Required task
Convert every line of the items below into a two-column Markdown table headed "No." and "Entry." Number the rows in order and skip blank lines.
--- Begin Given data ---
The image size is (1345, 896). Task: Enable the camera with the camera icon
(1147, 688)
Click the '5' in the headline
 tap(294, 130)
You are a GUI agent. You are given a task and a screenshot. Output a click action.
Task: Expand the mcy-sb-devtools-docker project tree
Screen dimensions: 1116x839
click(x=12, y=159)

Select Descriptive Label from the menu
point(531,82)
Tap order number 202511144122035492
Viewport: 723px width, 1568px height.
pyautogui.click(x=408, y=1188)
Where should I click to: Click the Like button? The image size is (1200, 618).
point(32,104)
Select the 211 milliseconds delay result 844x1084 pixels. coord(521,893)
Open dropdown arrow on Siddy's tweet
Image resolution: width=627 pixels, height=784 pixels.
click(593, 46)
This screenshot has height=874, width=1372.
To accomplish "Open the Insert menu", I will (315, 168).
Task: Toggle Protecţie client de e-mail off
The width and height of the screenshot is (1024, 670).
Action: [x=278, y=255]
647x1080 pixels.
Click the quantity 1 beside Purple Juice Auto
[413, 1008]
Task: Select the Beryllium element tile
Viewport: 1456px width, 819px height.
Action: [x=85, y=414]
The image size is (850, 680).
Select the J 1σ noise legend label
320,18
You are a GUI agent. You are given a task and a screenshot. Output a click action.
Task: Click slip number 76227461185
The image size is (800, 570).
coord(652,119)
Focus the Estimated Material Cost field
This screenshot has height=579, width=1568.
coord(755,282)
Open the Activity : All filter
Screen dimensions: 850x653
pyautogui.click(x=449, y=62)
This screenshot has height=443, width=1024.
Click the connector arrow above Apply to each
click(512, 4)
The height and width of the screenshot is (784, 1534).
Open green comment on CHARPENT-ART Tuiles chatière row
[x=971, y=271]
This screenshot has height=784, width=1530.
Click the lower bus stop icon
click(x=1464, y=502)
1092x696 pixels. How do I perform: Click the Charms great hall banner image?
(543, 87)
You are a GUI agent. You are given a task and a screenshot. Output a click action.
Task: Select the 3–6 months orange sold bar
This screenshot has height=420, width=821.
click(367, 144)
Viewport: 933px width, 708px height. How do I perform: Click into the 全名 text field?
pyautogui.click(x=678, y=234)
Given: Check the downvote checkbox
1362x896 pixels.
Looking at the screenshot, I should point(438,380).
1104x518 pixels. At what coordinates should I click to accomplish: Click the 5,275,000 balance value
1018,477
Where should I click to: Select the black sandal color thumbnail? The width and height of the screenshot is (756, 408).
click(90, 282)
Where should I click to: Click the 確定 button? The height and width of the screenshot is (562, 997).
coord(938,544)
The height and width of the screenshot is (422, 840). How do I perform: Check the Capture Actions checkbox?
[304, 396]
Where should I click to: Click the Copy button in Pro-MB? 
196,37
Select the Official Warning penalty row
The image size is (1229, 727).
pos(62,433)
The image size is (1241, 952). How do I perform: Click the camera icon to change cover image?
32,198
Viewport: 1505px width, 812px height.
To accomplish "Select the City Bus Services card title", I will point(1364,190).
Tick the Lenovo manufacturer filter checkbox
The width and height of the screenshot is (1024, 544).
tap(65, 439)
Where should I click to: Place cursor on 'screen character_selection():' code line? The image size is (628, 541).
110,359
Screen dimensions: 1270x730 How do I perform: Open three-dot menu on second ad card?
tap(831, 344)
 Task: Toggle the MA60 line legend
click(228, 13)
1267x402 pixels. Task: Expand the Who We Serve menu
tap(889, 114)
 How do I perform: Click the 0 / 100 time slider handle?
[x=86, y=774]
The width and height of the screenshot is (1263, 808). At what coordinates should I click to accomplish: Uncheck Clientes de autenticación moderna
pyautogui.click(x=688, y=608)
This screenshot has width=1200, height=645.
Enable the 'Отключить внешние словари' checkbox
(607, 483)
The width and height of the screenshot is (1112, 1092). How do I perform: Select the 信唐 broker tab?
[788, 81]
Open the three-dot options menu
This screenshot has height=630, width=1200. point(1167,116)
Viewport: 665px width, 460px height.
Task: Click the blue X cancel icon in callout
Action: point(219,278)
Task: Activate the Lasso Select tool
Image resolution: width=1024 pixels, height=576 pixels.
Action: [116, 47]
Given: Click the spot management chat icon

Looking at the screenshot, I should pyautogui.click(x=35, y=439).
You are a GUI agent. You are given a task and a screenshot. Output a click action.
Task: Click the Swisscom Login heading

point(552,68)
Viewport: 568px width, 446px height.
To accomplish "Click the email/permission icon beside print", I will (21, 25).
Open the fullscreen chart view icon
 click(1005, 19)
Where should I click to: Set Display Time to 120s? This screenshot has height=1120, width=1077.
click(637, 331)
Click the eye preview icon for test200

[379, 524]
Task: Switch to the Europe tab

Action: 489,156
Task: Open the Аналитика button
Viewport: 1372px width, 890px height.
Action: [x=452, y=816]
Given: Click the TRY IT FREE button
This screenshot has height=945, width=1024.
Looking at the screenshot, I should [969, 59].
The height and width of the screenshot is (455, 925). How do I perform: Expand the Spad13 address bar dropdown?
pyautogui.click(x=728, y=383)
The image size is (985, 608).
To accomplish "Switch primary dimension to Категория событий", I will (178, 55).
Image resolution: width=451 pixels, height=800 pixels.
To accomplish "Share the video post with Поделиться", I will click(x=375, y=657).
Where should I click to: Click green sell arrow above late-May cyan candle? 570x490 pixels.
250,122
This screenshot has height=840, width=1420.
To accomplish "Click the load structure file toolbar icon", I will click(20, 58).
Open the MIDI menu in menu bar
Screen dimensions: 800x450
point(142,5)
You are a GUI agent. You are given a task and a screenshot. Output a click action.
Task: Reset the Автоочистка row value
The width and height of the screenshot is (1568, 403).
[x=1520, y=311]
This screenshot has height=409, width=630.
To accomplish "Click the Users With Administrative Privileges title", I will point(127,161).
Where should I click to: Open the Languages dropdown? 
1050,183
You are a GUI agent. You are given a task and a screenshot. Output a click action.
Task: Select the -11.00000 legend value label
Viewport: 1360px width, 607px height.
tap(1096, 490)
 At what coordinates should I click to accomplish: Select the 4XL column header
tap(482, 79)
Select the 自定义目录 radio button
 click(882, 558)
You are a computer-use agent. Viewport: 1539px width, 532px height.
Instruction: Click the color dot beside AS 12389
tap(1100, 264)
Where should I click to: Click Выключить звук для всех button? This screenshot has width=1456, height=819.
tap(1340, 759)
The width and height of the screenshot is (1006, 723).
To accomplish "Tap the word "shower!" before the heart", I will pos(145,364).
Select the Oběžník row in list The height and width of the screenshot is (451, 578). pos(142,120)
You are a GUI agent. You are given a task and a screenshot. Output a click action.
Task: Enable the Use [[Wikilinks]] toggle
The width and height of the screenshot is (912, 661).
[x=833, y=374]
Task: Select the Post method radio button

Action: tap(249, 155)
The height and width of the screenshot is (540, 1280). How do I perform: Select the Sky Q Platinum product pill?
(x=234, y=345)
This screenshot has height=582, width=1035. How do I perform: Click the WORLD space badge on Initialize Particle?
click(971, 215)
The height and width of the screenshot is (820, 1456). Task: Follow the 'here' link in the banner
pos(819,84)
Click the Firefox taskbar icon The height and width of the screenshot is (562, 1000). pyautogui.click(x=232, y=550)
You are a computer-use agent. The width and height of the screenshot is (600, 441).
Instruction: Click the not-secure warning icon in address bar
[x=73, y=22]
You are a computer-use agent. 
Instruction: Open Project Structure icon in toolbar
--- End Given data ---
Expected answer
| No. | Entry |
|---|---|
| 1 | The image size is (1345, 896). Task: Enable the camera with the camera icon |
| 2 | (1147, 688) |
| 3 | Click the '5' in the headline |
| 4 |  tap(294, 130) |
| 5 | You are a GUI agent. You are given a task and a screenshot. Output a click action. |
| 6 | Task: Expand the mcy-sb-devtools-docker project tree |
| 7 | Screen dimensions: 1116x839 |
| 8 | click(x=12, y=159) |
| 9 | Select Descriptive Label from the menu |
| 10 | point(531,82) |
| 11 | Tap order number 202511144122035492 |
| 12 | Viewport: 723px width, 1568px height. |
| 13 | pyautogui.click(x=408, y=1188) |
| 14 | Where should I click to: Click the Like button? The image size is (1200, 618). |
| 15 | point(32,104) |
| 16 | Select the 211 milliseconds delay result 844x1084 pixels. coord(521,893) |
| 17 | Open dropdown arrow on Siddy's tweet |
| 18 | Image resolution: width=627 pixels, height=784 pixels. |
| 19 | click(593, 46) |
| 20 | This screenshot has height=874, width=1372. |
| 21 | To accomplish "Open the Insert menu", I will (315, 168). |
| 22 | Task: Toggle Protecţie client de e-mail off |
| 23 | The width and height of the screenshot is (1024, 670). |
| 24 | Action: [x=278, y=255] |
| 25 | 647x1080 pixels. |
| 26 | Click the quantity 1 beside Purple Juice Auto |
| 27 | [413, 1008] |
| 28 | Task: Select the Beryllium element tile |
| 29 | Viewport: 1456px width, 819px height. |
| 30 | Action: [x=85, y=414] |
| 31 | The image size is (850, 680). |
| 32 | Select the J 1σ noise legend label |
| 33 | 320,18 |
| 34 | You are a GUI agent. You are given a task and a screenshot. Output a click action. |
| 35 | Task: Click slip number 76227461185 |
| 36 | The image size is (800, 570). |
| 37 | coord(652,119) |
| 38 | Focus the Estimated Material Cost field |
| 39 | This screenshot has height=579, width=1568. |
| 40 | coord(755,282) |
| 41 | Open the Activity : All filter |
| 42 | Screen dimensions: 850x653 |
| 43 | pyautogui.click(x=449, y=62) |
| 44 | This screenshot has height=443, width=1024. |
| 45 | Click the connector arrow above Apply to each |
| 46 | click(512, 4) |
| 47 | The height and width of the screenshot is (784, 1534). |
| 48 | Open green comment on CHARPENT-ART Tuiles chatière row |
| 49 | [x=971, y=271] |
| 50 | This screenshot has height=784, width=1530. |
| 51 | Click the lower bus stop icon |
| 52 | click(x=1464, y=502) |
| 53 | 1092x696 pixels. How do I perform: Click the Charms great hall banner image? |
| 54 | (543, 87) |
| 55 | You are a GUI agent. You are given a task and a screenshot. Output a click action. |
| 56 | Task: Select the 3–6 months orange sold bar |
| 57 | This screenshot has height=420, width=821. |
| 58 | click(367, 144) |
| 59 | Viewport: 933px width, 708px height. How do I perform: Click into the 全名 text field? |
| 60 | pyautogui.click(x=678, y=234) |
| 61 | Given: Check the downvote checkbox |
| 62 | 1362x896 pixels. |
| 63 | Looking at the screenshot, I should point(438,380). |
| 64 | 1104x518 pixels. At what coordinates should I click to accomplish: Click the 5,275,000 balance value |
| 65 | 1018,477 |
| 66 | Where should I click to: Select the black sandal color thumbnail? The width and height of the screenshot is (756, 408). |
| 67 | click(90, 282) |
| 68 | Where should I click to: Click the 確定 button? The height and width of the screenshot is (562, 997). |
| 69 | coord(938,544) |
| 70 | The height and width of the screenshot is (422, 840). How do I perform: Check the Capture Actions checkbox? |
| 71 | [304, 396] |
| 72 | Where should I click to: Click the Copy button in Pro-MB?  |
| 73 | 196,37 |
| 74 | Select the Official Warning penalty row |
| 75 | The image size is (1229, 727). |
| 76 | pos(62,433) |
| 77 | The image size is (1241, 952). How do I perform: Click the camera icon to change cover image? |
| 78 | 32,198 |
| 79 | Viewport: 1505px width, 812px height. |
| 80 | To accomplish "Select the City Bus Services card title", I will point(1364,190). |
| 81 | Tick the Lenovo manufacturer filter checkbox |
| 82 | The width and height of the screenshot is (1024, 544). |
| 83 | tap(65, 439) |
| 84 | Where should I click to: Place cursor on 'screen character_selection():' code line? The image size is (628, 541). |
| 85 | 110,359 |
| 86 | Screen dimensions: 1270x730 How do I perform: Open three-dot menu on second ad card? |
| 87 | tap(831, 344) |
| 88 |  Task: Toggle the MA60 line legend |
| 89 | click(228, 13) |
| 90 | 1267x402 pixels. Task: Expand the Who We Serve menu |
| 91 | tap(889, 114) |
| 92 |  How do I perform: Click the 0 / 100 time slider handle? |
| 93 | [x=86, y=774] |
| 94 | The width and height of the screenshot is (1263, 808). At what coordinates should I click to accomplish: Uncheck Clientes de autenticación moderna |
| 95 | pyautogui.click(x=688, y=608) |
| 96 | This screenshot has width=1200, height=645. |
| 97 | Enable the 'Отключить внешние словари' checkbox |
| 98 | (607, 483) |
| 99 | The width and height of the screenshot is (1112, 1092). How do I perform: Select the 信唐 broker tab? |
| 100 | [788, 81] |
| 101 | Open the three-dot options menu |
| 102 | This screenshot has height=630, width=1200. point(1167,116) |
| 103 | Viewport: 665px width, 460px height. |
| 104 | Task: Click the blue X cancel icon in callout |
| 105 | Action: point(219,278) |
| 106 | Task: Activate the Lasso Select tool |
| 107 | Image resolution: width=1024 pixels, height=576 pixels. |
| 108 | Action: [116, 47] |
| 109 | Given: Click the spot management chat icon |
| 110 | Looking at the screenshot, I should pyautogui.click(x=35, y=439). |
| 111 | You are a GUI agent. You are given a task and a screenshot. Output a click action. |
| 112 | Task: Click the Swisscom Login heading |
| 113 | point(552,68) |
| 114 | Viewport: 568px width, 446px height. |
| 115 | To accomplish "Click the email/permission icon beside print", I will (21, 25). |
| 116 | Open the fullscreen chart view icon |
| 117 |  click(1005, 19) |
| 118 | Where should I click to: Set Display Time to 120s? This screenshot has height=1120, width=1077. |
| 119 | click(637, 331) |
| 120 | Click the eye preview icon for test200 |
| 121 | [379, 524] |
| 122 | Task: Switch to the Europe tab |
| 123 | Action: 489,156 |
| 124 | Task: Open the Аналитика button |
| 125 | Viewport: 1372px width, 890px height. |
| 126 | Action: [x=452, y=816] |
| 127 | Given: Click the TRY IT FREE button |
| 128 | This screenshot has height=945, width=1024. |
| 129 | Looking at the screenshot, I should [969, 59]. |
| 130 | The height and width of the screenshot is (455, 925). How do I perform: Expand the Spad13 address bar dropdown? |
| 131 | pyautogui.click(x=728, y=383) |
| 132 | The image size is (985, 608). |
| 133 | To accomplish "Switch primary dimension to Категория событий", I will (178, 55). |
| 134 | Image resolution: width=451 pixels, height=800 pixels. |
| 135 | To accomplish "Share the video post with Поделиться", I will click(x=375, y=657). |
| 136 | Where should I click to: Click green sell arrow above late-May cyan candle? 570x490 pixels. |
| 137 | 250,122 |
| 138 | This screenshot has height=840, width=1420. |
| 139 | To accomplish "Click the load structure file toolbar icon", I will click(20, 58). |
| 140 | Open the MIDI menu in menu bar |
| 141 | Screen dimensions: 800x450 |
| 142 | point(142,5) |
| 143 | You are a GUI agent. You are given a task and a screenshot. Output a click action. |
| 144 | Task: Reset the Автоочистка row value |
| 145 | The width and height of the screenshot is (1568, 403). |
| 146 | [x=1520, y=311] |
| 147 | This screenshot has height=409, width=630. |
| 148 | To accomplish "Click the Users With Administrative Privileges title", I will point(127,161). |
| 149 | Where should I click to: Open the Languages dropdown?  |
| 150 | 1050,183 |
| 151 | You are a GUI agent. You are given a task and a screenshot. Output a click action. |
| 152 | Task: Select the -11.00000 legend value label |
| 153 | Viewport: 1360px width, 607px height. |
| 154 | tap(1096, 490) |
| 155 |  At what coordinates should I click to accomplish: Select the 4XL column header |
| 156 | tap(482, 79) |
| 157 | Select the 自定义目录 radio button |
| 158 |  click(882, 558) |
| 159 | You are a computer-use agent. Viewport: 1539px width, 532px height. |
| 160 | Instruction: Click the color dot beside AS 12389 |
| 161 | tap(1100, 264) |
| 162 | Where should I click to: Click Выключить звук для всех button? This screenshot has width=1456, height=819. |
| 163 | tap(1340, 759) |
| 164 | The width and height of the screenshot is (1006, 723). |
| 165 | To accomplish "Tap the word "shower!" before the heart", I will pos(145,364). |
| 166 | Select the Oběžník row in list The height and width of the screenshot is (451, 578). pos(142,120) |
| 167 | You are a GUI agent. You are given a task and a screenshot. Output a click action. |
| 168 | Task: Enable the Use [[Wikilinks]] toggle |
| 169 | The width and height of the screenshot is (912, 661). |
| 170 | [x=833, y=374] |
| 171 | Task: Select the Post method radio button |
| 172 | Action: tap(249, 155) |
| 173 | The height and width of the screenshot is (540, 1280). How do I perform: Select the Sky Q Platinum product pill? |
| 174 | (x=234, y=345) |
| 175 | This screenshot has height=582, width=1035. How do I perform: Click the WORLD space badge on Initialize Particle? |
| 176 | click(971, 215) |
| 177 | The height and width of the screenshot is (820, 1456). Task: Follow the 'here' link in the banner |
| 178 | pos(819,84) |
| 179 | Click the Firefox taskbar icon The height and width of the screenshot is (562, 1000). pyautogui.click(x=232, y=550) |
| 180 | You are a computer-use agent. The width and height of the screenshot is (600, 441). |
| 181 | Instruction: Click the not-secure warning icon in address bar |
| 182 | [x=73, y=22] |
| 183 | You are a computer-use agent.  |
| 184 | Instruction: Open Project Structure icon in toolbar |